The shark β2M is linked to the MHC. A, The two-nucleotide (CC) deletion polymorphism was found in intron 2 of β2m sequences in “p3” paternal allele from siblings belonging to the groups “i” and “j.” Thus, allele-specific primers were designed based on this polymorphism. All primers are underlined. The ends of coding regions are boxed. The (AG) at the end of intron 2 is underlined. B, PCR was carried out with a combination of allelespecific and universal NSB2mEx3Rev reverse primers. Presence or absence of the amplicon using the “p3”-specific primers was used for typing (top gel) the family 2 with 39 offsprings. Maternal primers were used for the positive control (bottom gel). Forward primers are indicated on the left side of the gels, and mother and sibling numbers are indicated above the gel along with MHC groups (36).
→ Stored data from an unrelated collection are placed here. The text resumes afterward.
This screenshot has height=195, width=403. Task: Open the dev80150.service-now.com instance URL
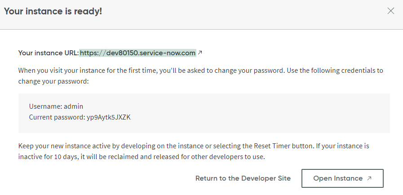[137, 53]
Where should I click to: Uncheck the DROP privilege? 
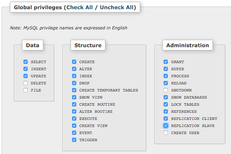[74, 83]
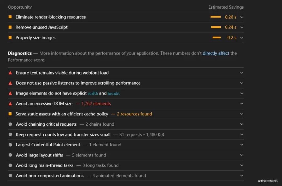Click 'Avoid large layout shifts' audit title

pyautogui.click(x=39, y=155)
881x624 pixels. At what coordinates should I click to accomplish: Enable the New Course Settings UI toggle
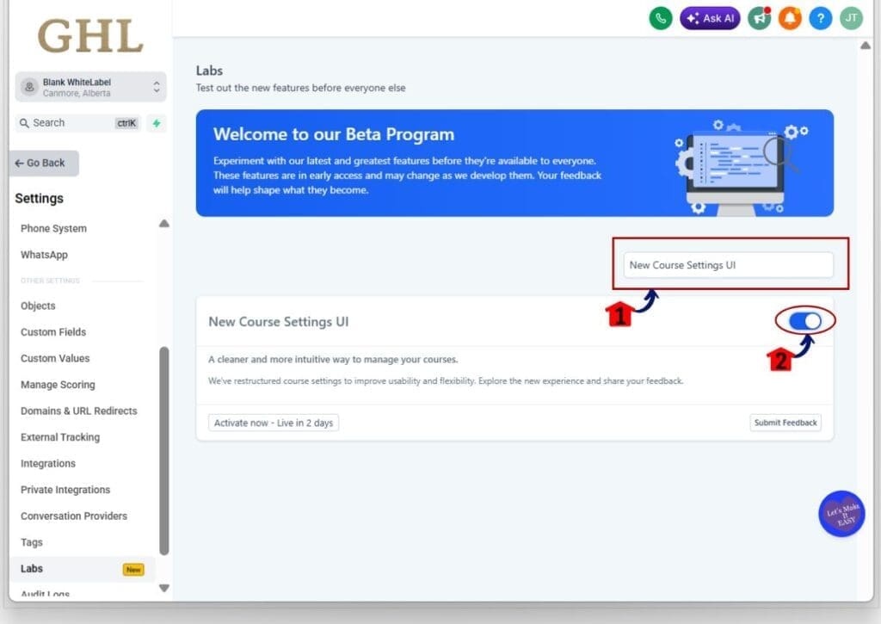click(804, 320)
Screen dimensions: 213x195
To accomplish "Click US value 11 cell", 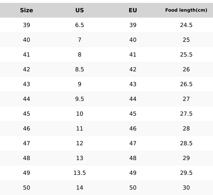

C, Allele-specific PCR in the families 1 and 3. Only two animals belonging to the MHC groups “h” possessed the “CC-deletion” allele, and two animals belonging to the “g” groups had this allele in family 3. We partially typed family 3 based on the MHC groups by sequencing of the PBR of the class Ia alleles (maternal and paternal alleles are designated as numbers above the gel) and by Southern blotting with a probe containing MHC class Ia leader and a1 domains (small dot, band for maternal haplotype 1; large dot, maternal haplotype 2). The “p2” allele of the “g” group is the only haplotype possessing the “CC-deletion” allele of β2M. D, Plot of LOD scores at corresponding recombination fractions. The sums of the two families were used (Supplemental Table I).